Winnie Sun, is an American financial advisor, speaker and founding partner of Sun Group Wealth Partners, a financial consulting firm.

==Career==
Sun is founder of Sun Group Wealth Partners. As a student at UCLA Winnie founded Crowded House Entertainment, a Los Angeles-based television audience production company. She worked on providing audience members to shows such as America’s Funniest Home Videos, Judge Judy, Wheel of Fortune, Jeopardy!, Regis and Kathy Lee tapings in Los Angeles.

Sun is frequent speaker at national events. Sun is frequently featured as a top advisory speaker at national industry events, appears on CNBC’s Closing Bell, Fox Business Network segment on Mornings with Maria, Varney & Co., Good Day L.A., and Cheddar TV as a market commentator, is a regular contributor to Forbes, NerdWallet, Bloomberg’s AssetTV, is the host of TuneIn radio’s business show Renegade Millionaire, appears on CBS as a finance professional, and is quoted in publications including The Wall Street Journal, CNBC, ABC, The New York Times, Yahoo!
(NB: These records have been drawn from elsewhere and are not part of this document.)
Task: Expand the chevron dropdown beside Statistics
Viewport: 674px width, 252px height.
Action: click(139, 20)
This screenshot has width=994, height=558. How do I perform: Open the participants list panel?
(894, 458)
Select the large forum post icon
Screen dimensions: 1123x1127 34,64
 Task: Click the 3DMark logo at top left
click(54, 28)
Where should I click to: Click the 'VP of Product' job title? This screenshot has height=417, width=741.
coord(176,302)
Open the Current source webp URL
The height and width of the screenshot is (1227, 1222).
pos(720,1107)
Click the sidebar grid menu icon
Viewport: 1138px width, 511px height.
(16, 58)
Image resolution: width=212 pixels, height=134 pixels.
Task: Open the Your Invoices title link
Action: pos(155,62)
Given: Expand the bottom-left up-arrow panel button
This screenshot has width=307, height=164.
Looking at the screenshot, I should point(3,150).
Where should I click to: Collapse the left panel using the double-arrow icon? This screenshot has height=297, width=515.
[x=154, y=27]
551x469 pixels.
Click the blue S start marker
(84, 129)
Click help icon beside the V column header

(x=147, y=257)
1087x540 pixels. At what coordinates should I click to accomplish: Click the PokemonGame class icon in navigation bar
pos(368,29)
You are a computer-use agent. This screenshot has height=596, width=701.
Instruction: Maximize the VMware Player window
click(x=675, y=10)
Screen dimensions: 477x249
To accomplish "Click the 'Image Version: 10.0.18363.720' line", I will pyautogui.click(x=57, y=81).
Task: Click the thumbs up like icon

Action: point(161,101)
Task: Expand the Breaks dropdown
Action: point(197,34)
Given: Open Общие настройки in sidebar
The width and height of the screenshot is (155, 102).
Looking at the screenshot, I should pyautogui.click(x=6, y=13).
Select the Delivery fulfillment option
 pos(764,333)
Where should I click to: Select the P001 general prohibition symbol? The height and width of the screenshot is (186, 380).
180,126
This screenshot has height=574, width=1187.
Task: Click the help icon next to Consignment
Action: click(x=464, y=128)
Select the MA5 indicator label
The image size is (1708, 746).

Finance, AOL Finance, HuffPost Live, theStreet TV, USA Today, Financial Advisor, Orange County Business Journal, Orange County Register, OC Metro, Entrepreneur magazine, and many others. From January 2018, Sun serves as online contributors to CNBC Financial Advisor Council.

==Education==

- Graduated UCLA with a BA in Political Science with a focus in Economics in 1996.
- Personal Financial Planning Certificate Program at UCLA.

==Honours==
- Sun was named Twenty Women to Watch 2015 by InvestmentNews.